A ideia de uma “síndrome de alienação parental” foi criada pelo psiquiatra e perito judicial americano Richard Gardner, que já escreveu que há um pouco de pedofilia em cada um de nós e que mulheres com sexualidade aumentada reduzem o risco de pais abusarem das filhas. Em casos de disputa de guarda, ele considerava frequente o uso de campanhas de difamação e acusações falsas de abuso, em geral por parte das mães contra os pais, para afastá-los dos filhos. Isso produziria na criança o que ele chamou de síndrome de alienação parental.
Na teoria do americano, o diagnóstico se basearia nos sintomas exibidos pela criança e exigiria diferentes respostas, inclusive do Judiciário, como ameaça de perda da guarda.
As observações de Gardner, no entanto, não eram revisadas por pares e não se baseavam em dados empíricos. A síndrome, que jamais foi aceita pela Associação Americana de Psiquiatria, chegou a ser reconhecida como doença pela Organização Mundial da Saúde (OMS), que voltou atrás e a retirou da CID (Classificação Internacional de Doenças) em 2020.
No Brasil, as ideias de Gardner foram incorporadas em meados dos anos 2000 por organizações de pais e mães separados e integrantes do Judiciário, e o tema ganhou uma lei própria em 2010.
A justificativa do projeto que originou a lei brasileira traz o trecho de um artigo que cita Richard Gardner diretamente e afirma que a ruptura do casamento pode gerar nas mães uma tendência vingativa.
A lei define alienação parental como a interferência na formação psicológica da criança ou do adolescente visando prejudicar o vínculo com o pai ou a mãe e a produção de repúdio contra um deles. Conforme a justificativa da norma, a alienação parental “merece reprimenda estatal” por ser uma “forma de abuso no exercício do poder familiar, e de desrespeito aos direitos de personalidade da criança em formação”.

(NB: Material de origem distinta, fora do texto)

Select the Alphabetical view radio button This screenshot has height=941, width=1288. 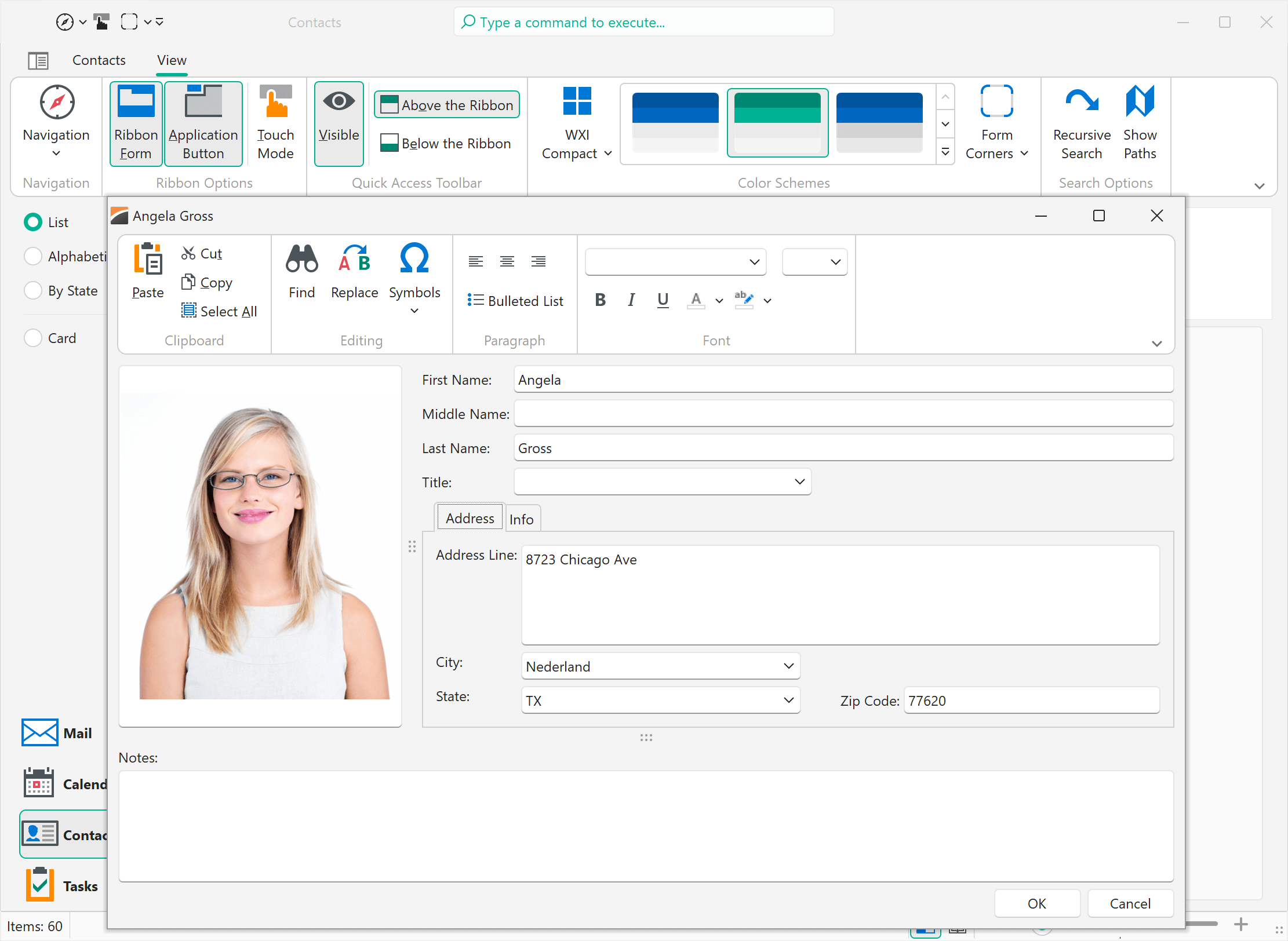point(33,256)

Além de atos declarados pelo juiz ou constatados em perícia, são entendidos como alienação: dificultar o contato dos filhos com pai/mãe ou o direito de visita; realizar campanha de desqualificação da conduta de um dos pais no exercício da paternidade/maternidade; omitir deliberadamente informações pessoais relevantes sobre os filhos; mudar o domicílio para local distante, sem justificativa; e apresentar falsa denúncia contra um dos pais para dificultar a convivência.
Em casos de indício de alienação, o juiz pode determinar uma perícia psicológica e social, que envolve entrevistas com os envolvidos e avaliações psicológicas e psiquiátricas.
Constatados tais atos de alienação, o juiz pode, a depender da gravidade do caso: fazer uma advertência ou estipular multa ao alienador; ampliar o regime de convivência em favor da parte considerada alienada; determinar acompanhamento psicológico; mudar o regime de guarda — seja invertendo totalmente a guarda ou determinando guarda compartilhada; determinar a fixação cautelar do domicílio da criança ou do adolescente.